I (wrongly?) thought they were an 'ok make'...


----------



## SubLGT (Feb 21, 2016)

Efest is OK for a single-battery flashlight. For a multi cell flashlight I would avoid them, because of the potential for mismatches.


----------



## MAD777 (Mar 2, 2016)

I don't know what we would do without your tests! 
Can you estimate how much improved the graphs look due solely to your upgraded equipment?


----------



## 186kmps (Mar 5, 2016)

This is why I love cpf, thanks all for the detailed info.


----------



## Strintguy (Mar 5, 2016)

Does anyone know if this is a true IMR or a hybrid?


----------



## HKJ (Mar 5, 2016)

Strintguy said:


> Does anyone know if this is a true IMR or a hybrid?
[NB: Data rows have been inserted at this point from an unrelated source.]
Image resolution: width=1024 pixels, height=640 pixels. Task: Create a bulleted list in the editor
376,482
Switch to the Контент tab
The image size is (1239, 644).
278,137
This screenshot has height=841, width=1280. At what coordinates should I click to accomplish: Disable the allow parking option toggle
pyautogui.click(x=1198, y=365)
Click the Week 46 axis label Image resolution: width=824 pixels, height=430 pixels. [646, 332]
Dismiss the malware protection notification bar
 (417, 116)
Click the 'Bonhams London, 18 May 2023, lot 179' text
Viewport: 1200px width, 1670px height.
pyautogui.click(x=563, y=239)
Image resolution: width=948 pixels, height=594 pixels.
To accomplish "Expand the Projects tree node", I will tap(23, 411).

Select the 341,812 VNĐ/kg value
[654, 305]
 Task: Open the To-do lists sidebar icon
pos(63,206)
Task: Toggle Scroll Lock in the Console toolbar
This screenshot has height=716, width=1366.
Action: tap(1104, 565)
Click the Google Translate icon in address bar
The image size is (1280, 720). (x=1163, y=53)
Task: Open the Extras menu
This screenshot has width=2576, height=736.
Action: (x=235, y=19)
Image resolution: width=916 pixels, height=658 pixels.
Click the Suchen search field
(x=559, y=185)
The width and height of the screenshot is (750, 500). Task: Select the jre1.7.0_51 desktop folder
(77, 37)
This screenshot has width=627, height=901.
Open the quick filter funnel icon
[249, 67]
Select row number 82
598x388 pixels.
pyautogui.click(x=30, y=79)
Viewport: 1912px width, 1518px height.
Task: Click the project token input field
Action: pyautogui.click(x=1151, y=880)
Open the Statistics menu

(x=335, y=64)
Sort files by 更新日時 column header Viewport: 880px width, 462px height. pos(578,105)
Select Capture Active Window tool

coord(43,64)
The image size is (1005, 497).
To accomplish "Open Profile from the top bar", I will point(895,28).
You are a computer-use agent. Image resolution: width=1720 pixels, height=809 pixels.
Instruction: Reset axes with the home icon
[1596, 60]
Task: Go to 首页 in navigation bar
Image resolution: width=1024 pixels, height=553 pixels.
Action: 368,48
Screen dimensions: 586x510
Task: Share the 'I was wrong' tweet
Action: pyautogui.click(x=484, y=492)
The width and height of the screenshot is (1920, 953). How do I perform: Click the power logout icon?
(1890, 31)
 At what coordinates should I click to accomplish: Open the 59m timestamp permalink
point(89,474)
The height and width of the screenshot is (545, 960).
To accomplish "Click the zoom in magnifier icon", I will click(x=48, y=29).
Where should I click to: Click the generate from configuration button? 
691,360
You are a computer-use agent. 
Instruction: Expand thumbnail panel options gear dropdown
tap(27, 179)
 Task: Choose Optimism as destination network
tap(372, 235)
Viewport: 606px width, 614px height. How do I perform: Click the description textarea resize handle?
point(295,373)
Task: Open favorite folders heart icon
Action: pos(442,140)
I doubt you will find a true IMR with more than 2000mAh, everything with more capacity has other elements added to the chemistry.


----------



## recDNA (Mar 5, 2016)

Is this the same type battery that exploded in the guy's pocket?


----------



## okashira (Mar 5, 2016)

This is the samsung 30Q

I am cycle testing on here:
https://endless-sphere.com/forums/viewtopic.php?f=14&t=68556&start=125

Samsung rates it 15A continuous max.

It's NCA.


----------



## stjong (Jun 2, 2016)

I have few of this batteries now 3000mAH 35A and it is perform well so far.


----------



## recDNA (Jun 2, 2016)

Since the 3500 mAh version varies greatly in performance I would be hesitant to even try this.


----------



## space-cowboy (Jun 3, 2016)

recDNA said:


> Since the 3500 mAh version varies greatly in performance I would be hesitant to even try this.



If you are lucky (usually first batch only for testing purpose and reviews) you will get lg mj1 under that wrapper.
Later on Efest use whatever they find for cheap and rewrap.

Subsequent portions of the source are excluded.